Ce principe de quatuor est aussi proposé pour les Crumhorns, offrant les mêmes KeySwitches (deux types de trilles au lieu d’un seul pour les flûtes) et réglages de vibrato. Là encore le son est impeccable. On entendra les articulations du Crumhorn basse dans l’exemple suivant.
Shofar, sho good
Autres anches, les Bagpipes, deux différentes plus un programme Drones. On peut très bien, comme pour le Hurdy Gurdy, charger une Bagpipe et les Drones en même temps sur un même canal Midi, l’éditeur ayant pris soin de ne pas se faire recouvrir les tessitures, ni les KeySwitches, bien vu. Si la qualité sonore est toujours égale, on peut cependant regretter la relative propreté des instruments, ainsi que leur justesse, un peu trop « parfaite ». On profite pourtant d’entre huit et neuf articulations selon la Bagpipe, mais ce n’est pas le point fort de la bibliothèque, d’autres éditeurs ayant proposé des solutions plus performantes à mon goût.

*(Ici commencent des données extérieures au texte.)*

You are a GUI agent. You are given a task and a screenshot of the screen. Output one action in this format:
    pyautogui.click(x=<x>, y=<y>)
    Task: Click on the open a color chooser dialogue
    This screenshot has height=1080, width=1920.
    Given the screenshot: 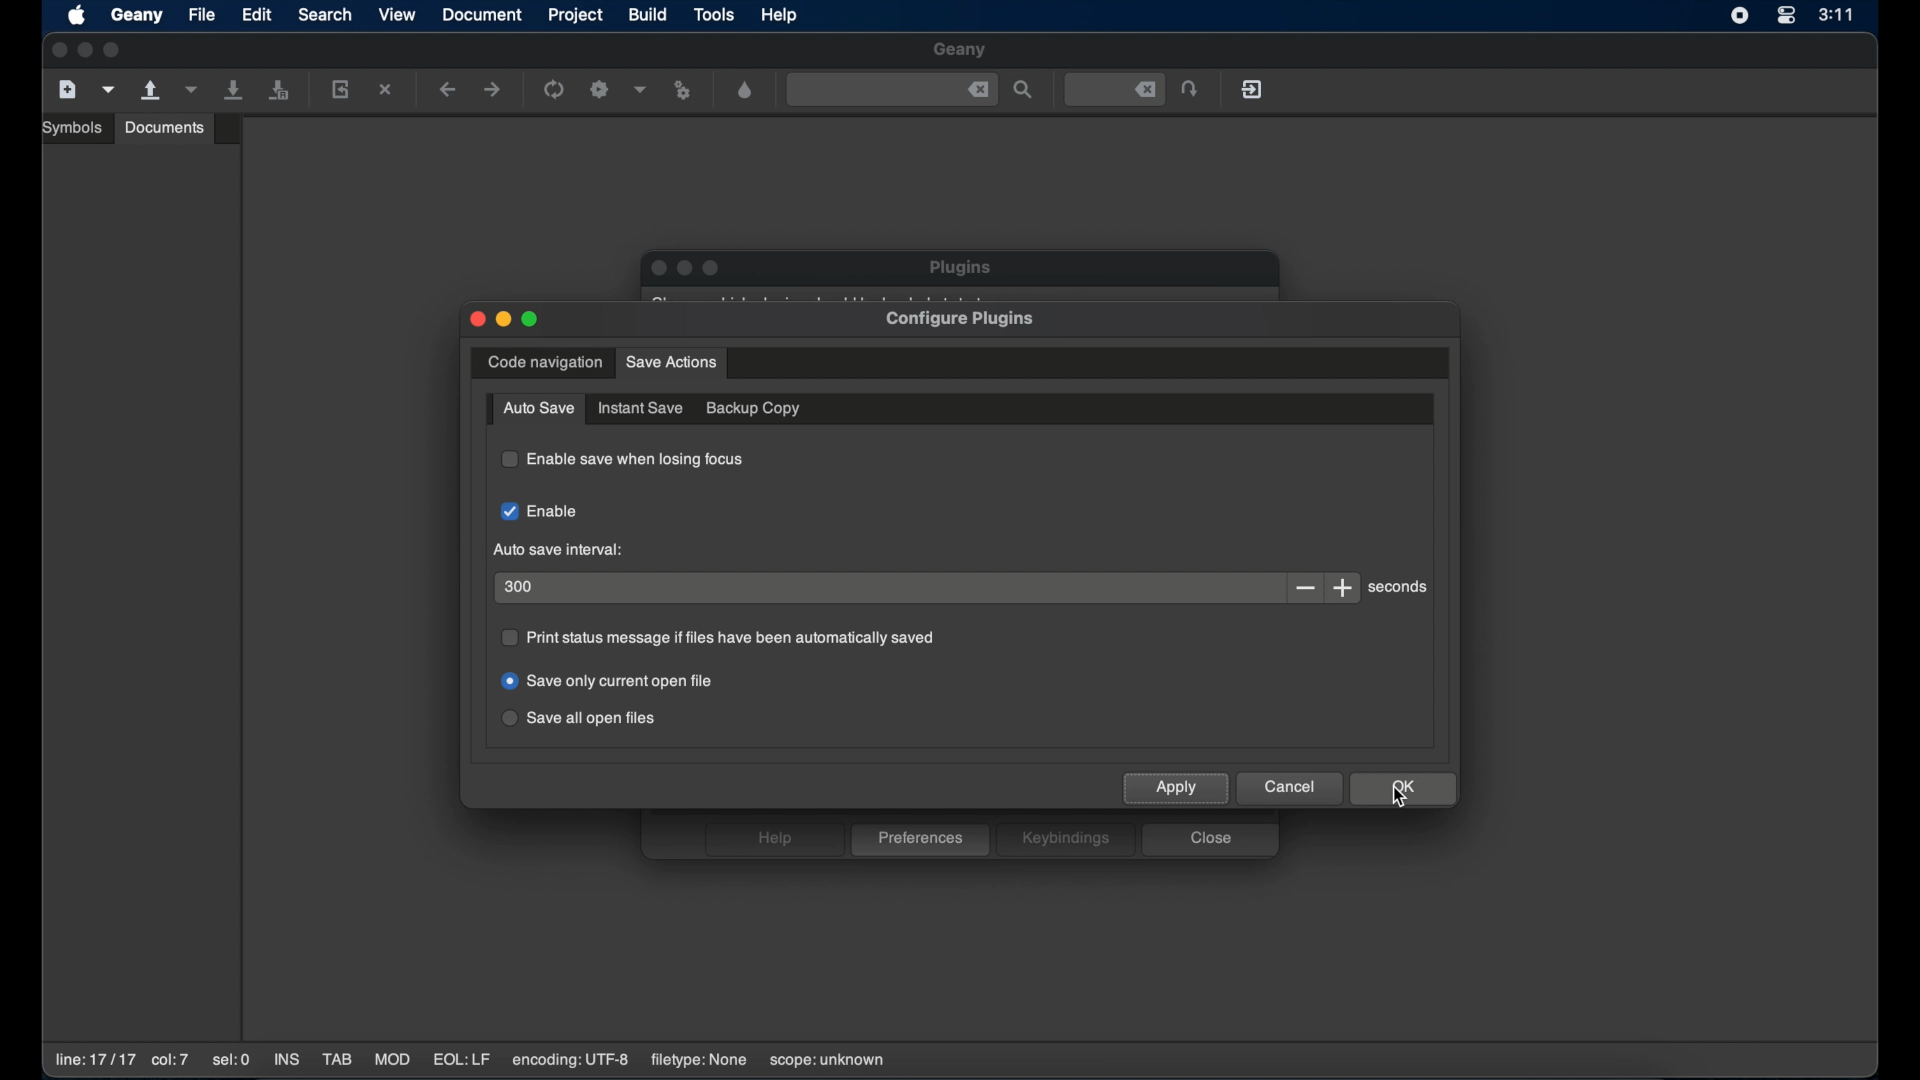 What is the action you would take?
    pyautogui.click(x=746, y=91)
     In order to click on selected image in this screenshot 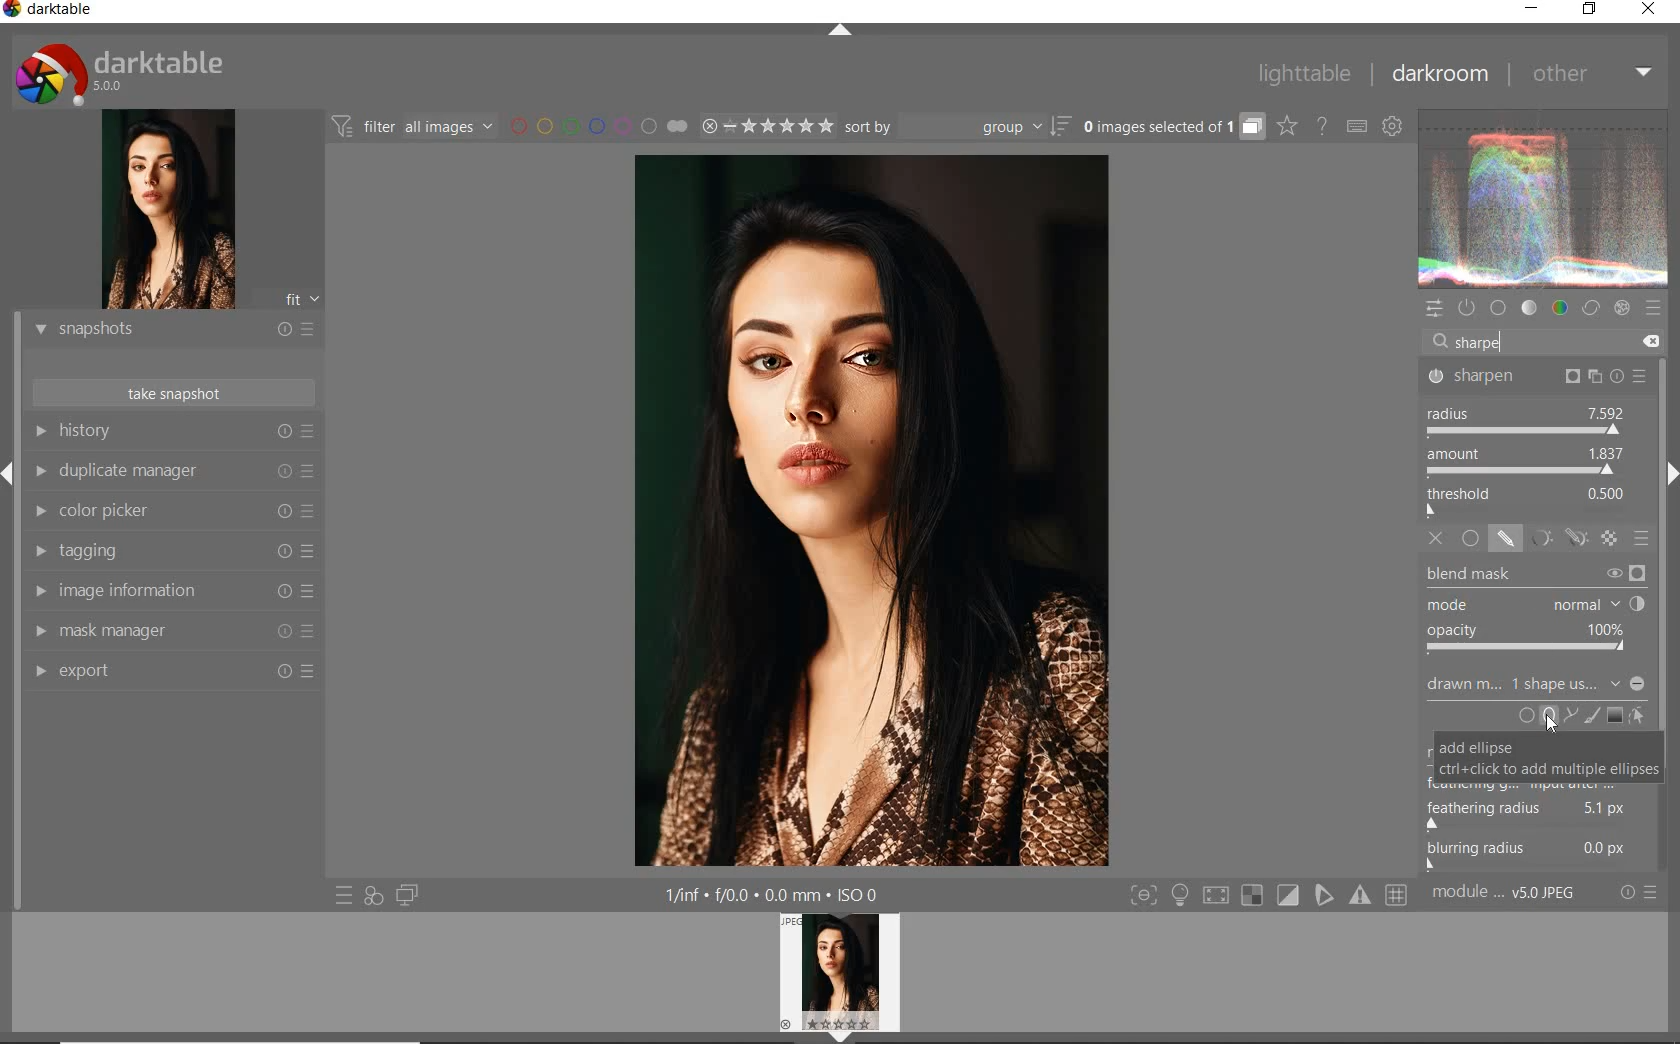, I will do `click(868, 514)`.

Toujours dans la même famille, on profitera de belles bombardes et Chirimias, dotées en articulations des mêmes articulations. Enfin, la catégorie War Horns inclut Anyafils et Shofars, à la fois sous forme de programmes à notes séparées, et des programmes incluant des phrasés typiques. Voici quelques exemples de Shofar Calls. On imagine aisément les Vikings Kirk Douglas et Tony Curtis débarquant à Jérusalem…
Enfin, les Soundscapes offrent des ambiances très réussies, parfois rappelant étrangement des sonorités de type D-50 ou PPG, constituées de plusieurs couches (entre trois et six) ayant chacune des réglages de volume sur la page Quick Edit. Moins réussis, les Wooshes trouveront peut-être une utilité en les jouant dans les octaves les plus graves.
Téléchargez les fichiers sonores : flac article
Bilan
Excellent, tout simplement. En proposant des instruments rares avec une très bonne qualité sonore et de programmation, Eduardo Tarilonte offre une bibliothèque très intéressante, à la fois pour les médiévistes (en herbe ou confirmés) et pour tous les compositeurs qui pourront utiliser des sons inhabituels, pas forcément inédits, mais qui apporteront une touche d’étrangeté, d’inattendu ou de réalisme (certains instruments avec leurs bruitages sont bluffants) à des pièces plus modernes. Quasiment aucun reproche à faire, bouclages, programmation, fichiers Midi, tout est parfaitement réussi. Ce qui fait aussi regretter que la plateforme Engine/Independence ne soit pas utilisée par de plus nombreux éditeurs, tant elle montre ici son efficacité et sa puissance. En tout cas, il faudra suivre les produits de monsieur Tarilonte avec attention, le niveau étant très haut.